A Ventimiglia c’è un grosso traffico che riguarda gli esseri umani: dai passeurs che speculano sui migranti facendosi pagare per passare il confine (non sempre questa operazione va a buon fine), ai trafficanti che avviano alla prostituzione donne di tutte le età, anche con figli, costringendole a vendere il proprio corpo per attraversare il confine ed arrivare nel posto desiderato.
La mafia agisce anche così nel territorio di Ventimiglia, ma sembra che le istituzioni e le autorità, nonostante le ripetute segnalazioni di operatori e volontari, non facciano caso al crescente businnes di esseri umani, alimentato dalla presenza del confine.
Anche i giornalisti del Secolo, come quelli delle altre testate, possono pertanto permettersi di ignorare un fenomeno che collega mafia, ‘ndrangheta e malavita di vario livello: il traffico di esseri umani, che, grazie alla chiusura della frontiera da parte della Francia, sta dilagando in tutto il territorio ventimigliese e si sta rafforzando anno dopo anno.

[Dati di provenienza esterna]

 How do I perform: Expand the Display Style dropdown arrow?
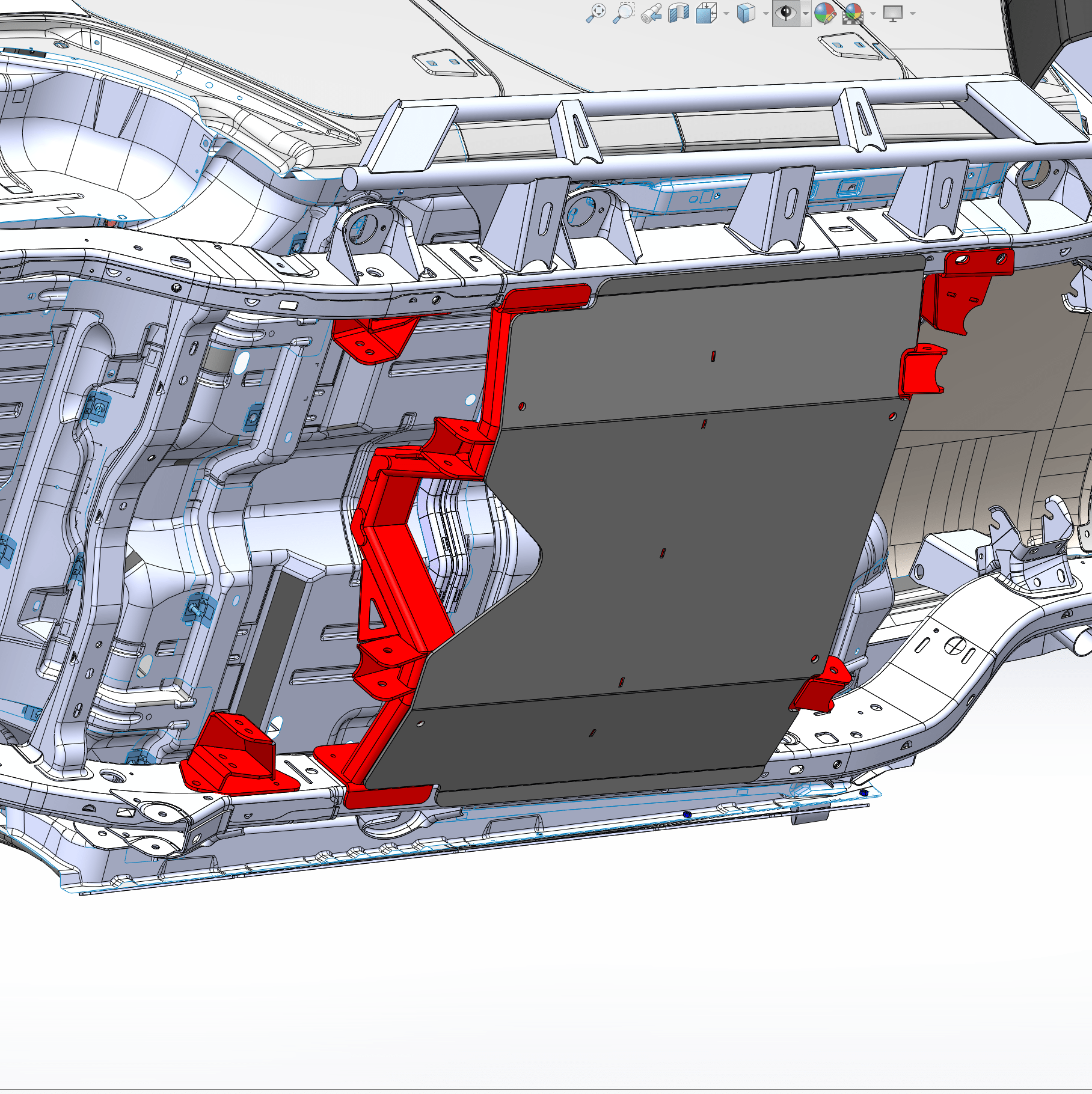click(765, 13)
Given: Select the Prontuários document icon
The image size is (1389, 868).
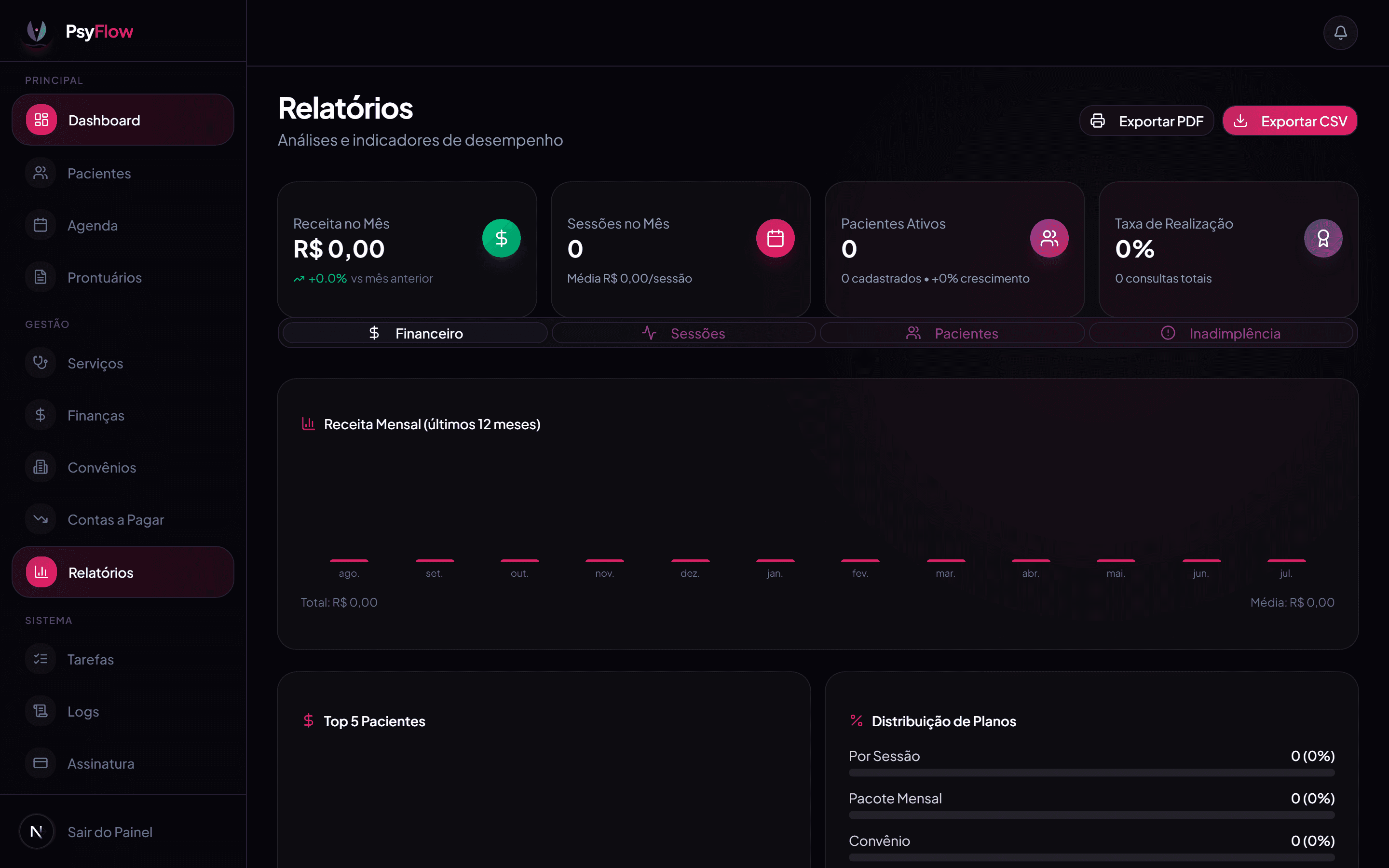Looking at the screenshot, I should (40, 277).
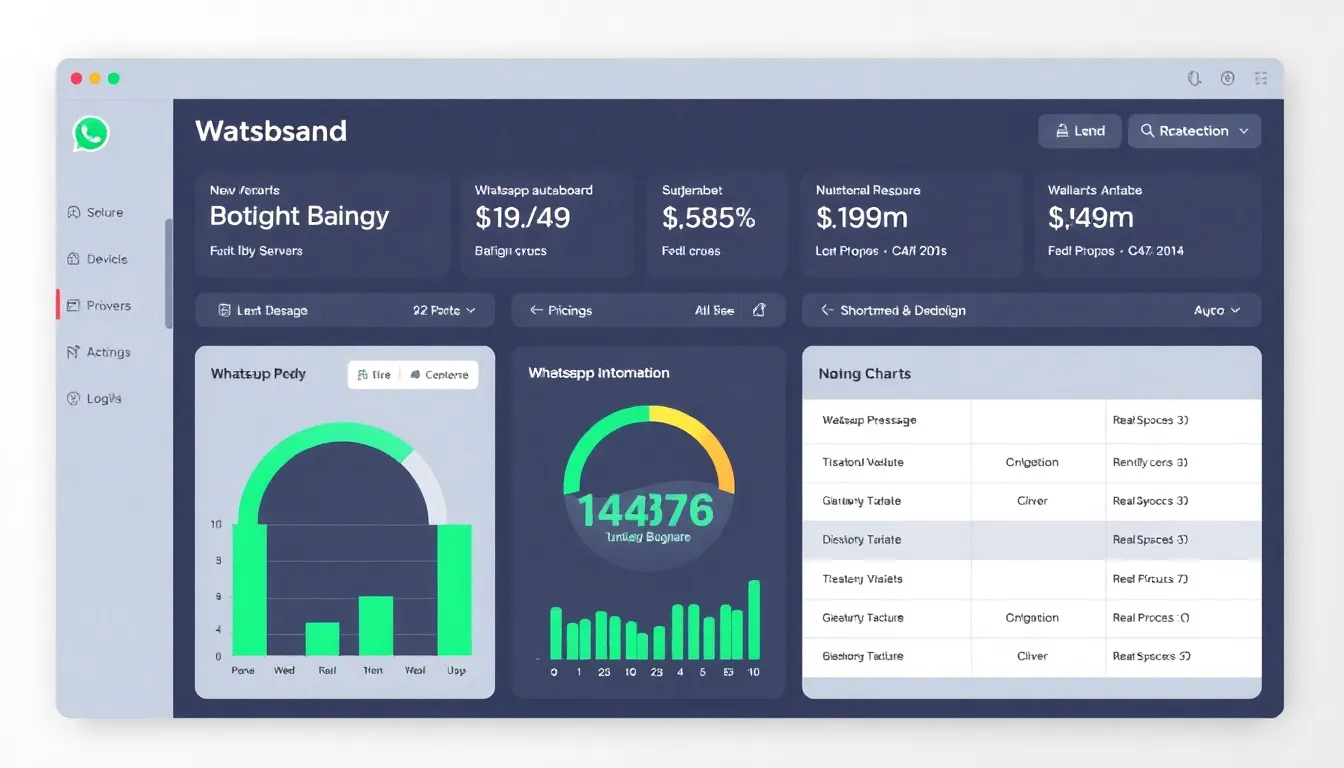Viewport: 1344px width, 768px height.
Task: Click the Lend button
Action: click(1080, 131)
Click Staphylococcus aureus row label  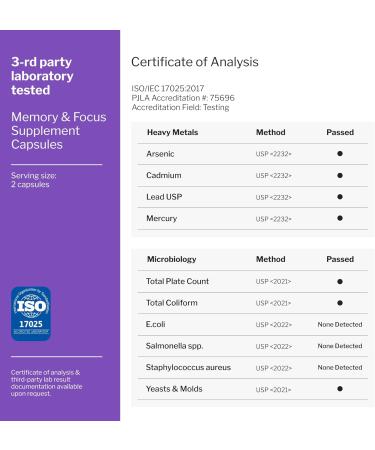coord(188,367)
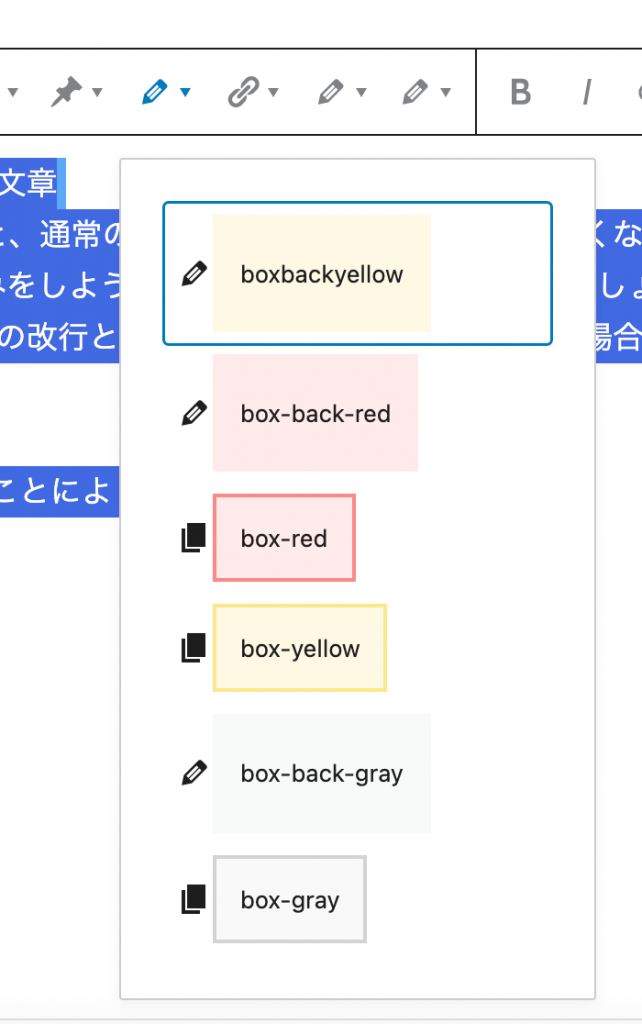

La vergognosa assenza di un serio lavoro d’inchiesta sullo sfruttamento economico e sessuale delle persone migranti che transitano da Ventimiglia, purtroppo, fa da contraltare ad alcune scelte istituzionali che, consapevoli o meno che siano, vanno a incentivare la creazione di un contesto favorevole alla tratta degli esseri umani e quindi anche agli affari delle varie mafie presenti sul territorio. Una decisione scellerata e assolutamente criminogena, ad esempio, è stato l’ordine di spostare anche donne e bambini all’interno del campo della Croce Rossa Italiana, nella zona del parco Roja: un’area isolata, pericolosa e già segnata dal fenomeno della prostituzione e dalla folta presenza di trafficanti a caccia di affari.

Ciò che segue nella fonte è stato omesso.